Muhalifler, teklif edilen yasal değişikliklerin, geçmişte hükümetin gücünü kontrol eden yargı sistemini zayıflatarak ülkede demokrasiyi ciddi şekilde baltalayacağını düşünüyordu.
7 Ekim saldırılarından yaklaşık beş gün sonra İsrail’de bir savaş kabinesi kuruldu.
Kabinedeki beş isim İsrail’in devam eden operasyonlarıyla ilgili kilit kararları veriyor.
Kabinede Başbakan Netanyahu, Savunma Bakanı Yoav Galant, muhalefetteki Ulusal Birlik Partisi lideri Binyamin Gantz, Ulusal Birlik Partisi milletvekili, eski tümgeneral Gadi Eisenkot (Gözlemci) ve Stratejik İlişkiler Bakanı Ron Dermer (Gözlemci) yer alıyor.
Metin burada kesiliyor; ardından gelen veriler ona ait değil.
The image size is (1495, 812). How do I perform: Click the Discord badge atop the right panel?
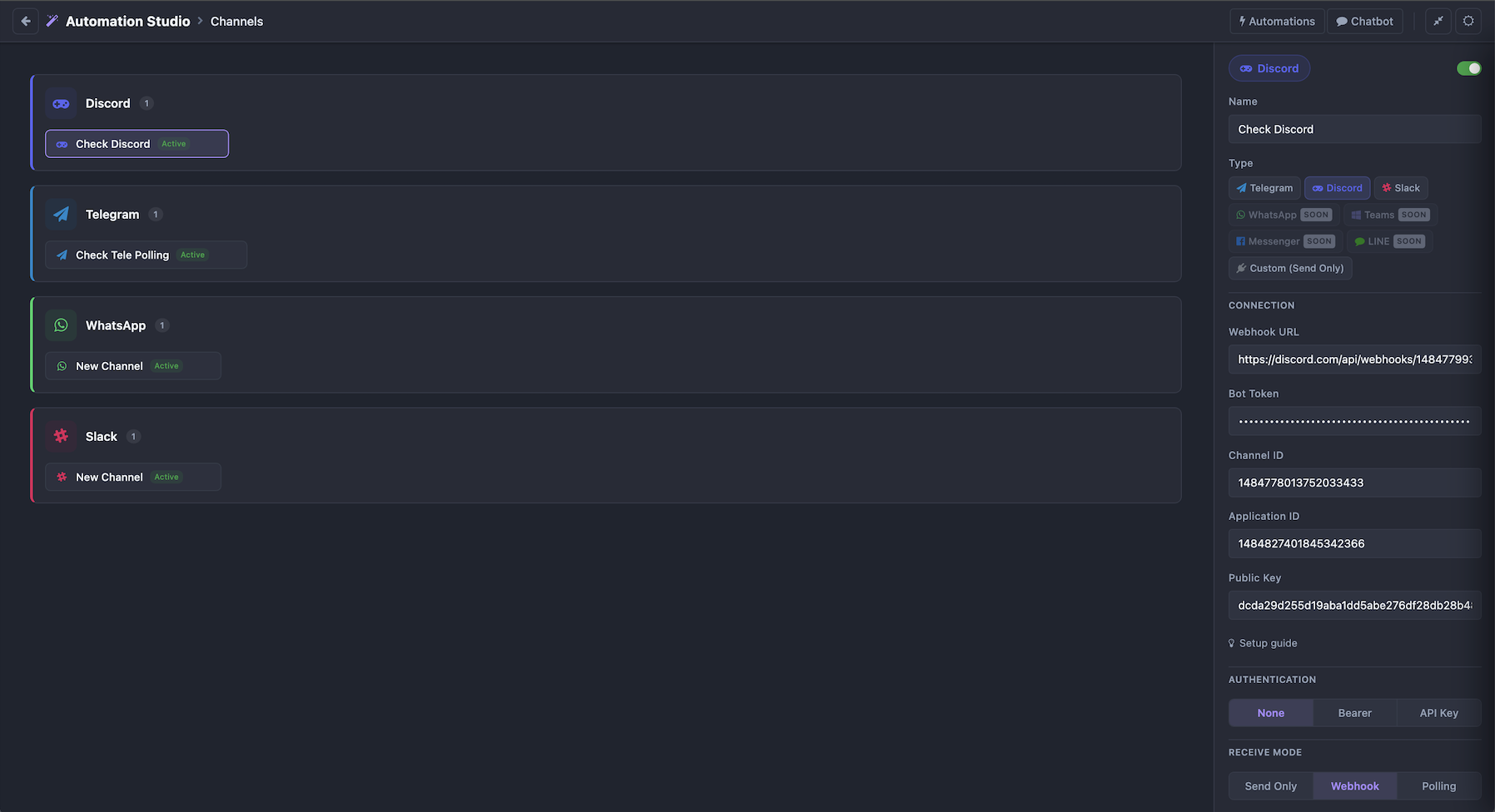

BBC İzleme Servisi’nden Shaina Oppenheimer, 7 Ekim saldırıları sonrasında Netanyahu’ya birçok eleştiri geldiğini belirtip “Başarısızlıkları ve sorumluluğu üstlendiği dar açık bir beyanda bulunmaması nedeniyle çok fazla eleştiri yapılıyor” diyor.
27 Ekim’de Maariv gazetesinde yayımlanan ankette, siyasi partilere destek kısım da yer aldı.
Ankette, Netanyahu’nun liderliğindeki Likud Partisi’ne destek azalırken Ulusal Birlik Partisi’ne destek ise artmış gözüküyor.
Ankete göre Likud Partisi, Knesset’te (İsrail Parlamentosu) 19 sandalye kazanıyor gözüküyor. Partinin şu andaki sandalye sayısı 32.
Hali hazırda 12 sandalyesi bulunan Ulusal Birlik Partisi’nin ise bunu 36’ya çıkardığı görülüyor.